When we’re ill, we trust in doctors to put our well-being first. But medicine’s expanding capabilities and soaring costs are putting this promise at risk. Increasingly, society is calling upon physicians to limit care and to use their skills on behalf of health plans, public officials, national security, and courts of law. And doctors are answering this call. They’re counting costs at the bedside, veiling moral choices behind the language of science, and putting novel technologies to use for the state’s purposes. In The Hippocratic Myth, Dr. Gregg Bloche marshals powerful narratives, fresh investigative reporting, and his expertise in medicine and the law to reveal how:
- Doctors ration care without admitting it – to their patients or even to themselves.
- Medicine’s therapeutic potential has surpassed our ability to pay for it, but our elected officials are afraid to tell us.
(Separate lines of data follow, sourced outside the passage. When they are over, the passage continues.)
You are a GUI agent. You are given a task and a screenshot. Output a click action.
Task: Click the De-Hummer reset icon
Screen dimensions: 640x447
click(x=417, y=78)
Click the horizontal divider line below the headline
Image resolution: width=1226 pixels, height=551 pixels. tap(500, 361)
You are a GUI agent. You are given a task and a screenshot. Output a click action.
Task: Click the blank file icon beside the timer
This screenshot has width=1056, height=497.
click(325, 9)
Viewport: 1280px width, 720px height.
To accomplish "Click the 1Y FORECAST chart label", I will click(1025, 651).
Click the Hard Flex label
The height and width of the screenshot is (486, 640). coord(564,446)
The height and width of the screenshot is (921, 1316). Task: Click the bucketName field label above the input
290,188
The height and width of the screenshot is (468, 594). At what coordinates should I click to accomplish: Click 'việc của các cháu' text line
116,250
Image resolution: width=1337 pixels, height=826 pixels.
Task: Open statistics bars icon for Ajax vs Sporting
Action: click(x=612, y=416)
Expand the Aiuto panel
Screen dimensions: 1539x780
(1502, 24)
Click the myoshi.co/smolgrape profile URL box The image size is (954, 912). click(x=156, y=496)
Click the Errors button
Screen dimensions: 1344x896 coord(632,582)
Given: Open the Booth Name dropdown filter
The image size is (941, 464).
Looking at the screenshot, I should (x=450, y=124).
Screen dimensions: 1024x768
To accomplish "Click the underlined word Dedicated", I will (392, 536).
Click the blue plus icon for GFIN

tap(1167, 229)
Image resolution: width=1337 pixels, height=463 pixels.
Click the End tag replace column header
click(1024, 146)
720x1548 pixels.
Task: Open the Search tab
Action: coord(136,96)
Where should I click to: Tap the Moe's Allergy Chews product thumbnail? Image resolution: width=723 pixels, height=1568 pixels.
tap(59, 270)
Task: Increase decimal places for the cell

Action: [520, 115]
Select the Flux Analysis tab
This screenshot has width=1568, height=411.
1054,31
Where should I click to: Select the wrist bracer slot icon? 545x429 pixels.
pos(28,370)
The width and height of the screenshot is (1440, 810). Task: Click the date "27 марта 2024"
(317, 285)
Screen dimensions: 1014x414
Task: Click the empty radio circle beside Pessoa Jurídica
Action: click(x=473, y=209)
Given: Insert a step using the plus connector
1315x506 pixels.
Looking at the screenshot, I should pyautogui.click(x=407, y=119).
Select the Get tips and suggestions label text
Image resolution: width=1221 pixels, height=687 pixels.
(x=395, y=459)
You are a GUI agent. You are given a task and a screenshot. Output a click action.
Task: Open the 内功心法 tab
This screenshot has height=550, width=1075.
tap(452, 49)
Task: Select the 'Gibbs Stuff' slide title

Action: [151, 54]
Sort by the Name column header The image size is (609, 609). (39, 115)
- The historic health reforms enacted last year will protect 30 million Americans from the Darwinian cruelty of lack of access to care. But contrary to much wishful thinking in Washington, these reforms do little to stave off looming medical cost catastrophe. Our future fiscal and social stability will turn on our ability to gain control of spending without imperiling patients’ trust in their caregivers. The Hippocratic Myth offers a bold plan for doing so.
- In the wake of 9/11, The Bush Administration turned to doctors to devise interrogation methods that bordered on torture. Drawing upon interviews with key actors who haven’t, until now, spoken publicly, The Hippocratic Myth tells the full story, for the first time, of how our government developed a science-based strategy to force terror suspects to speak truth.
- Medical judgment incorporates hidden political and moral beliefs, and doctors have become key political and legal decision-makers—on such matters as child custody, criminal punishment, access to performance-enhancing drugs, and the politics of obesity, abortion, and homosexuality.
- Doctors and the rest of us will need to address the morality of innovations we never thought possible. Drugs that block—or boost—biological mechanisms of stress resistance, brain-scanning methods that read minds, and medicines that interfere with formation of traumatic memories are among the technologies that will soon be with us.
Challenging, provocative, and insightful, The Hippocratic Myth breaks codes of silence and issues a powerful warning about the need for doctors to forge a new compact with patients and society.